The paper research still has some shortcomings. Extreme weather events such as floods and droughts in the Yangtze River Basin may affect vegetation monitoring56,57. Fortunately, hydraulic engineering projects like the Three Gorges Dam can mitigate extreme floods and regulate downstream flow during the dry season, to some extent avoiding damage to vegetation cover58,59. Additionally, this study focused on monitoring vegetation during the long growing season. Short-term vegetation changes caused by floods and droughts can be eliminated through the maximum vegetation index value processing60. Continuous monitoring of vegetation cover along the Yangtze River at an annual scale is limited due to the cloudy and rainy conditions in the Anhui Province along the river, restricting the acquisition of high-quality annual-scale Sentinel-2 remote sensing data. Therefore, this study opted to evaluate the vegetation cover using remote sensing data from before (2016) and after (2022) the implementation of the Yangtze River Protection Program. Regarding land use data selection, the study utilized nearly real-time updated Dynamic World data, but the confusion between wetlands, grasslands, and bare land may introduce some errors into the research results. In terms of vegetation cover spatiotemporal monitoring methods, the paper solely employed the transition matrix method. In future research, the use of spatiotemporal change intensity analysis could be considered to analyze the transition trends and their impacts between different levels of vegetation cover from relative and absolute perspectives.

Conclusions

After the implementation of the Yangtze River protection strategy, the vegetation coverage along the Anhui section exhibited three dominant levels: medium-high, medium, and low. Nevertheless, there was a noteworthy increase in vegetation coverage proportions at the high and medium-high levels, indicating enhancement in overall vegetation coverage. The shift from non-vegetated to vegetated land likely stems from the successful execution of vegetation protection policies.

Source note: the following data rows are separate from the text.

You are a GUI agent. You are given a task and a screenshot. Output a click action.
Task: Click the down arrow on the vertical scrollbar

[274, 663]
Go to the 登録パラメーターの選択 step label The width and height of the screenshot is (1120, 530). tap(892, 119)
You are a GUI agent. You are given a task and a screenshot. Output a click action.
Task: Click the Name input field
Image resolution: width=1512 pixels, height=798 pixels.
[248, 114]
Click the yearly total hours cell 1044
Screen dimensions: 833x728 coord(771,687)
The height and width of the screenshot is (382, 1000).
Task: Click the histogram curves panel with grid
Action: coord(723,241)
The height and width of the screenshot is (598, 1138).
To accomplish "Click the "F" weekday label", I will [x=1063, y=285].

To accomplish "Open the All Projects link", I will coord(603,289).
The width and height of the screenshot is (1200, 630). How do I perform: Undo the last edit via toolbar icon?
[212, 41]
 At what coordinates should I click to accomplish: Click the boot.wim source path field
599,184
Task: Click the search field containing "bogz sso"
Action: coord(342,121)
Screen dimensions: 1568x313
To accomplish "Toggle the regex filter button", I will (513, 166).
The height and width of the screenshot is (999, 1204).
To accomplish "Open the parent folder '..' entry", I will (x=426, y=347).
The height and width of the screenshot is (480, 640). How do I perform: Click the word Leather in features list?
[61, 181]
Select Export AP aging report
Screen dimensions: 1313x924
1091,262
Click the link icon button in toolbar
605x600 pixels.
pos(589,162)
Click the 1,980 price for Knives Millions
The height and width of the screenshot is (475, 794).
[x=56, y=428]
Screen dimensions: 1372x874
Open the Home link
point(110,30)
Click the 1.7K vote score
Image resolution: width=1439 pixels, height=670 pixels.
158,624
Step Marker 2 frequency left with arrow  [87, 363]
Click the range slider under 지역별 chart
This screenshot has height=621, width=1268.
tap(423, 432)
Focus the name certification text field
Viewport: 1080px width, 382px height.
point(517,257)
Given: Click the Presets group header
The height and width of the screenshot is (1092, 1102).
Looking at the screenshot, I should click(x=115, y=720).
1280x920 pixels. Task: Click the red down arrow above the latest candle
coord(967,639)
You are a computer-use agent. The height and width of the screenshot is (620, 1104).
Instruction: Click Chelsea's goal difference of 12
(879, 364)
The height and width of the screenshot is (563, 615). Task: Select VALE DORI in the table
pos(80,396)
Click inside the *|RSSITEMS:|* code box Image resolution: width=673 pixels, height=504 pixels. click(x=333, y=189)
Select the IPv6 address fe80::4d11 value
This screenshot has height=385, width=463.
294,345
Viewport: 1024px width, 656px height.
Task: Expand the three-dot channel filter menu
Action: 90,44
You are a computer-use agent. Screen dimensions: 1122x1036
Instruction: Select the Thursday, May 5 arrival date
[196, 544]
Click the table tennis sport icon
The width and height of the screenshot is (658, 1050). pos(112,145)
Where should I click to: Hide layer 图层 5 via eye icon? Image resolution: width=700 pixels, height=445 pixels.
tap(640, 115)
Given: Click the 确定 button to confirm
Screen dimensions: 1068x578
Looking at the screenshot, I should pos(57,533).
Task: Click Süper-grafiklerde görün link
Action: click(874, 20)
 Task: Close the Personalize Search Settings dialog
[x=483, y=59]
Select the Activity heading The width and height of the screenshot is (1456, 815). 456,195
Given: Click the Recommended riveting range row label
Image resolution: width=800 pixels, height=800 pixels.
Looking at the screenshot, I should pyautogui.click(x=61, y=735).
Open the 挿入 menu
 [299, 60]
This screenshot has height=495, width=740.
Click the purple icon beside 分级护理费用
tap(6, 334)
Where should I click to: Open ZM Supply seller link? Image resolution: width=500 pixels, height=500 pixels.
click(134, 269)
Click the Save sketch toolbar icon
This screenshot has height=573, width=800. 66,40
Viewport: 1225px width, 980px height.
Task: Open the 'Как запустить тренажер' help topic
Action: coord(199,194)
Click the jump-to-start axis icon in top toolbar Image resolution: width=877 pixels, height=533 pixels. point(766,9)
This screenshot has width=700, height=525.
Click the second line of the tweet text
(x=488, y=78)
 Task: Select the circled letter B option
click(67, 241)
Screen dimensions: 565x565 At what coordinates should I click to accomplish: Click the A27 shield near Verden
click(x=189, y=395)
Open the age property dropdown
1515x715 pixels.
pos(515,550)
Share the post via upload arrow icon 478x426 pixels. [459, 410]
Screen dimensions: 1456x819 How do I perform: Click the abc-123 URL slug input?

In regions experiencing positive transitions in vegetation coverage, notable shifts in land use types included conversions from water to crops, trees to crops, crops to built areas, crops to trees, and built areas to crops. Conversely, areas with negative transitions in vegetation coverage, witnessed major land use changes involving conversions from crops to built areas, trees to crops, crops to water, and trees to built areas. These alterations in land use types underscore the intricate interplay between vegetation coverage and land use changes, particularly their impact on positive and negative vegetation transitions.

Land use categories such as crops, trees, and built areas significantly influenced vegetation coverage changes. Transitions from crops to built areas and from trees to crops were pivotal factors driving positive vegetation transitions, while transitions from trees to built areas and from crops to built areas were primary contributors to negative vegetation transitions.